Narasi

Memupuk Kesetiakawanan dalam Perbedaan

Isu perbedaan yang muncul sejak nabi Adam hingga sekarang, selalu menampakkan hasil yang ambigu. Satu sisi perbedaan antar manusia dan kelompok dapat menghasilkan wajah persatuan yang kuat, sedangkan sisi lain perbedaan dapat menghasilkan wajah pertentangan. Persatuan dalam perbedaan adalah cita-cita yang Allah perintahkan dalam al-Qur’an untuk peradaban manusia yang damai, sedangkan pertentangan antar perbedaan ini didasari faktor nilai yang kurang ditempatkan pada tempatnya.

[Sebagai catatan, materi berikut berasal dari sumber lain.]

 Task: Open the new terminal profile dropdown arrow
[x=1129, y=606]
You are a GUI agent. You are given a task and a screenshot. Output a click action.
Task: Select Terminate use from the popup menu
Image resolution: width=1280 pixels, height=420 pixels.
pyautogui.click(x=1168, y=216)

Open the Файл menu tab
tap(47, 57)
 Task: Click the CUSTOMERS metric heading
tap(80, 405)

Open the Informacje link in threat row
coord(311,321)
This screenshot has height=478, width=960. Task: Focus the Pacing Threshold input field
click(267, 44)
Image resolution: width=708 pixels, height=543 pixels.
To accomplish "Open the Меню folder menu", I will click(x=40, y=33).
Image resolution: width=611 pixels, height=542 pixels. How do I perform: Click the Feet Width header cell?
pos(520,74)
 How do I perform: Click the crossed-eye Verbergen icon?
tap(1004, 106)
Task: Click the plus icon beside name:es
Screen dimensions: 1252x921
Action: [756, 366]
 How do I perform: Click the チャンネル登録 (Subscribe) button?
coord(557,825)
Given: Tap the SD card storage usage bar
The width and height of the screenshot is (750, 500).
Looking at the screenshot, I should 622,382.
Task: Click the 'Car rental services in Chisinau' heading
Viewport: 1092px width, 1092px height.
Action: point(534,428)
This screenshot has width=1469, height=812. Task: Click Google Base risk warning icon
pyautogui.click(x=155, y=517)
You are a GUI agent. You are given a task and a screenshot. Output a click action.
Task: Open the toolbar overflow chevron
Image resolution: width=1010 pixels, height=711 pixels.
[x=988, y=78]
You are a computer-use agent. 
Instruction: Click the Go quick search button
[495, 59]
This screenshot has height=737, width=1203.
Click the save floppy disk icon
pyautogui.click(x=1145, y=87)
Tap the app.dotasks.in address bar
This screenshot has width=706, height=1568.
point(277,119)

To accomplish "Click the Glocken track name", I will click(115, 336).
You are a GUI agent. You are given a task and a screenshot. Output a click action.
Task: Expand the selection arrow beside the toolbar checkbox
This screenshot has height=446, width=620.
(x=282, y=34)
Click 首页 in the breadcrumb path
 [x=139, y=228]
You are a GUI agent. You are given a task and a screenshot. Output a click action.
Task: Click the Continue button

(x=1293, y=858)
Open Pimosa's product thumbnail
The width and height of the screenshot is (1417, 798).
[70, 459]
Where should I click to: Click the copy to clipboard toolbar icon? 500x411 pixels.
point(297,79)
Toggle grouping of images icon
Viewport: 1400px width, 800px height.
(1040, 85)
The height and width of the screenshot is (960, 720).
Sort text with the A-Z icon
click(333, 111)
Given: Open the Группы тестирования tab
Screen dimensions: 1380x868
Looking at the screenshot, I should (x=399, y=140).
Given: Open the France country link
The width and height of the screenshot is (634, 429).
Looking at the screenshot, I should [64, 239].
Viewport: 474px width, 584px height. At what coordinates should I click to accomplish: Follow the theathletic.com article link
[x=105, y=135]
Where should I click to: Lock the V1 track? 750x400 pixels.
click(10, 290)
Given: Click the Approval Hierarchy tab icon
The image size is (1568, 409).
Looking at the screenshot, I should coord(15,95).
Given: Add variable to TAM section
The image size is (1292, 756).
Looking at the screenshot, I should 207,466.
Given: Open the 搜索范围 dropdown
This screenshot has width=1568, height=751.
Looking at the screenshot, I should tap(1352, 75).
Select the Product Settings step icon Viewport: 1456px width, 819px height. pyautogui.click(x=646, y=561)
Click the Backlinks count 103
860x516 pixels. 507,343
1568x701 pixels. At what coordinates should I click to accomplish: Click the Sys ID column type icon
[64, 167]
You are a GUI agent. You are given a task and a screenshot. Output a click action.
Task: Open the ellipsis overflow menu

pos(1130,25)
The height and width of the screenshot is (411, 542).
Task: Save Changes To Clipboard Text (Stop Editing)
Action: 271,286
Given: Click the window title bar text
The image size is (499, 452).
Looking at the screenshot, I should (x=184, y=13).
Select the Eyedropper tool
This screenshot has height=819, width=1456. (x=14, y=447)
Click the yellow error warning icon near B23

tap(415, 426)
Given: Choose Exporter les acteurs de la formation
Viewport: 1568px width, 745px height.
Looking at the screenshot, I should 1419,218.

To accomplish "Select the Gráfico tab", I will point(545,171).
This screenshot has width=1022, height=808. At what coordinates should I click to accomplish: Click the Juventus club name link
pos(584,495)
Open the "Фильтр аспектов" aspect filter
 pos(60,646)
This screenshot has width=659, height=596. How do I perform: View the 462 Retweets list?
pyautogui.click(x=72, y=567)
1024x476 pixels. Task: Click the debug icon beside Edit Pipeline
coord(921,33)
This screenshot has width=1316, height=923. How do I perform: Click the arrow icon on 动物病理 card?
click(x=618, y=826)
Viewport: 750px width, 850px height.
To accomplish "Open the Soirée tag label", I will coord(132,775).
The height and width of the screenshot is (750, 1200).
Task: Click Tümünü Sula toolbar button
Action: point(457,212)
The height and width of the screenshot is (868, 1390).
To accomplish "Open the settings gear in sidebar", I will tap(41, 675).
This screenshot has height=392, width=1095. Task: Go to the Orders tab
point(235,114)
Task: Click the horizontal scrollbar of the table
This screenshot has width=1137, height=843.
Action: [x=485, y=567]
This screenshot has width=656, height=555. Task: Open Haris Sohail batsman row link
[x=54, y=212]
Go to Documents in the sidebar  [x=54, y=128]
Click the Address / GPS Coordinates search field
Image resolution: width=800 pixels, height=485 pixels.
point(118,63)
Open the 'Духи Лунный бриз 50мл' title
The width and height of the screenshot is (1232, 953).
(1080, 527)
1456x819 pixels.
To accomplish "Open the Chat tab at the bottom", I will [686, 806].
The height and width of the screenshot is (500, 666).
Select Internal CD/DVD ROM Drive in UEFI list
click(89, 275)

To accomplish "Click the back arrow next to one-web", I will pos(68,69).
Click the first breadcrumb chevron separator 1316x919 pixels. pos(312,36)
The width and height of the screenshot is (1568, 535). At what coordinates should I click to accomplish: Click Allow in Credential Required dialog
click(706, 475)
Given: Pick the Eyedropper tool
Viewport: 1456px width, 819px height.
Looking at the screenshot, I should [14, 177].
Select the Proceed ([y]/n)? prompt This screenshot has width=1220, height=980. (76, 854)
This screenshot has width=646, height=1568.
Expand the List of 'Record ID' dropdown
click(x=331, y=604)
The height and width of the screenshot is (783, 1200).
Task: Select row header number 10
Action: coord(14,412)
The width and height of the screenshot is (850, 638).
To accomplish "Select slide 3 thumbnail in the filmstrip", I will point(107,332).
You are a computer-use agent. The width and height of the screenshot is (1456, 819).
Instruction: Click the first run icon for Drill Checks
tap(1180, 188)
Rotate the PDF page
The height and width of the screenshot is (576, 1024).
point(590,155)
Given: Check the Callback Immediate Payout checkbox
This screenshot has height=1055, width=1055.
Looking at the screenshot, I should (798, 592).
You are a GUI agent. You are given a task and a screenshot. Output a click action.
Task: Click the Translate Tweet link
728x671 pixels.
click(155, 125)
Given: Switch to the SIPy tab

Nilai agama maupun budaya yang tidak diterapkan pada waktu yang tidak pas, maka akan memunculkan sebuah gerakan yang mempertentangkan diri sendiri atau kelompok kepada kelompok lainnya.

Isu-isu perbedaan ini telah banyak dibumbui dengan isu-isu SARA yang mengarahkan pada permusuhan dan pertentangan. Nilai inti yang diusung dalam hal ini ialah fanatisme, dengan dalih bahwa hanya diri sendiri dan kelompok yang dianutlah yang paling benar, sedangkan berteman dengan kawan yang berbeda akan merusak jati diri seseorang maupun kelompok. Isu-isu SARA ini banyak disebar dalam berbagai media tanpa ada filter yang memadahi, maka tidak heran jika banyak permusuhan yang berangkat dari sebuah perbedaan yang diinfiltrasi dengan berbagai energi negatif.

Pertentangan atau permusuhan yang muncul dalam perbedaan, sama halnya dengan tidak adanya kesetiakawanan antar sesama manusia di dunia ini. Manusia memiliki sifat setia kawan dan juga memiliki sifat permusuhan, maka yang harus dikuatkan bukanlah sifat permusuhan, melainkan sifat kesetiakawanan manusia. Memupuk kesetiakawanan dalam perbedaan bukanlah pekerjaan yang mudah, bukan pula keinginan dari sebagian kelompok manusia. Tetapi hal ini harus tetap terus dikuatkan dari ranah yang paling sempit hingga ranah yang paling luas.

Berbeda dan Tetap Setia

Memunculkan dan memupuk kesetiakawanan terhadap sesama manusia, harus diprogram dengan sistematis. Sifat kesetiakawanan ini bisa muncul dan terus meningkat apabila seseorang memahami dan menghayati nilai inti atau core values, sehingga dapat menggerakkan dirinya dalam kesetiakawanan. Core Values yang diusung dalam memupuk kesetiakawanan ini ialah “Persaudaraan dan Persatuan”, yang digerakkan dalam perbuatan setiap hari, baik itu dalam organisasi maupun dalam interaksi sosial manusia.  Jika core values tersebut dapat diserap dan dihayati dengan baik oleh bangsa Indonesia, maka ia akan semakin memperkuat kesetiakawanannya terhadap sesama manusia. Memahami dan menghayati core values merupakan alasan terkuat dari seseorang dalam bergerak dalam perbedaan di Indonesia.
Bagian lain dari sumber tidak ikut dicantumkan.